We can quickly get a sense for the type of data in the df
object by using the function str
, which gives information on the types of data in each column.
str(df)
#> 'data.frame': 3 obs. of 3 variables:
#> $ hey : num 5 6 7
#> $ there: Factor w/ 3 levels "a","b","c": 1 2 3
#> $ fella: Factor w/ 3 levels "blue","brown",..: 1 2 3
Matrices
Think of a matrix in R like a data.frame
with all the same type of data, only numeric, only character, etc. A matrix is technically a special case of a two-dimensional array.
mat <- matrix(c(1,2,3, 11,12,13), nrow = 2, ncol = 3)
mat
#> [,1] [,2] [,3]
#> [1,] 1 3 12
#> [2,] 2 11 13
# Lists
Lists are sorta crazy. They are kinda like vectors, but kinda not. Using our cat tail analogy again, lists are like cat tails in that they can be short or long, but they can also vary in width. That is, they can hold any type of object. Whereas vectors can only hold one type of object (only character
for example), lists can hold for example, a data.frame
and a numeric
, or a data.frame
and another list
! The way we make a list is via the function list
list(1, "a")
#> [[1]]
#> [1] 1
#>
#> [[2]]
#> [1] "a"
A nested list
mylist <- list(1, list("a","b","c"))
mylist
#> [[1]]
#> [1] 1
#>
#> [[2]]
#> [[2]][[1]]
#> [1] "a"
#>
#> [[2]][[2]]
#> [1] "b"
#>
#> [[2]][[3]]
#> [1] "c"
Just like vectors, you can do operations on each element of the list. However, since lists can be nested you have to worry about what level of nesting you want to manipulate.
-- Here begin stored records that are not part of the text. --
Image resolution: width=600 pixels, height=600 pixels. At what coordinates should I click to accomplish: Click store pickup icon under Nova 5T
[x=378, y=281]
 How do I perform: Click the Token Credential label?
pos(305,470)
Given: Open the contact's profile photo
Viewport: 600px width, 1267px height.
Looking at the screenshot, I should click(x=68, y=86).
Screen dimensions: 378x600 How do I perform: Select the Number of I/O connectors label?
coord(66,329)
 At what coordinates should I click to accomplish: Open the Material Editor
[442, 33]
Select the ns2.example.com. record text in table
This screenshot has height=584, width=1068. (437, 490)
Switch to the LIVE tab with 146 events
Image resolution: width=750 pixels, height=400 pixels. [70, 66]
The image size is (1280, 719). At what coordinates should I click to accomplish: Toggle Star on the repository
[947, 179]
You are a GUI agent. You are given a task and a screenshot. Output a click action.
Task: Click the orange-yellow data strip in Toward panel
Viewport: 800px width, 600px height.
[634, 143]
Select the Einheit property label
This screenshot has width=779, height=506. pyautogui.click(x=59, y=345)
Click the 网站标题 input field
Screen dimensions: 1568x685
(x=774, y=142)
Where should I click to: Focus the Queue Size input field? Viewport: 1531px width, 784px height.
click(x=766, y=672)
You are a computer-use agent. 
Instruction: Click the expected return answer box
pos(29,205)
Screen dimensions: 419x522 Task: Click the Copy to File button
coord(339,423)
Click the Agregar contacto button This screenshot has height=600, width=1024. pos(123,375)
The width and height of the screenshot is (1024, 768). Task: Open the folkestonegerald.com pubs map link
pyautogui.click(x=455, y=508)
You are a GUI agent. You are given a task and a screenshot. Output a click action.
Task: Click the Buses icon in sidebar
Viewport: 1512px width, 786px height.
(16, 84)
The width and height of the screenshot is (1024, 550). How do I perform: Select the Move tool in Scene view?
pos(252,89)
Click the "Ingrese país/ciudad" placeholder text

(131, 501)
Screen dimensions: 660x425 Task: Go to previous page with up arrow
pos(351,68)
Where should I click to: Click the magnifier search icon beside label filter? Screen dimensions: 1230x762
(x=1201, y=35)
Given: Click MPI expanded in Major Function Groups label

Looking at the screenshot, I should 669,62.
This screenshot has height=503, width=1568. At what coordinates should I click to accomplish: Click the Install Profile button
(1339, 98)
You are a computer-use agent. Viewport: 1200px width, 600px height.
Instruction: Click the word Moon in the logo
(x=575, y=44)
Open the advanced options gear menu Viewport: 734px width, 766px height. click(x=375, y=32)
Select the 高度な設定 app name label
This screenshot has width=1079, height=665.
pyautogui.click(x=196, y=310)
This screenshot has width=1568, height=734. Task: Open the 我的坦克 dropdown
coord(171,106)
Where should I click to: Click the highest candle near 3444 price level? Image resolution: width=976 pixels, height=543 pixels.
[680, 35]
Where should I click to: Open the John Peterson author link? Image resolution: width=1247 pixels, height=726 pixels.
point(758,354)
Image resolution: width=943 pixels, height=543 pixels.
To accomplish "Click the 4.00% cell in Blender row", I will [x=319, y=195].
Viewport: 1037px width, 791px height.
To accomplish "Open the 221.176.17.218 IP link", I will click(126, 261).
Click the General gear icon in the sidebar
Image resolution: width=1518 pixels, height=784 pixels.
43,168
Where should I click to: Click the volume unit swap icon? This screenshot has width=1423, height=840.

For example, if we take the mylist
list from above, and perform the following:
length(mylist[1])
#> [1] 1
length(mylist[2])
#> [1] 1
This gives a length of 1 for each element of the list. But wait, aren't there three things in the second slot of the list ("a","b","c")? Indeed there are
length(mylist[2][[1]])
#> [1] 3
# Indexing
Okay, so let's say you have made a vector
, list
, or data.frame
. How do you get to the things in them? Its slightly different for each one.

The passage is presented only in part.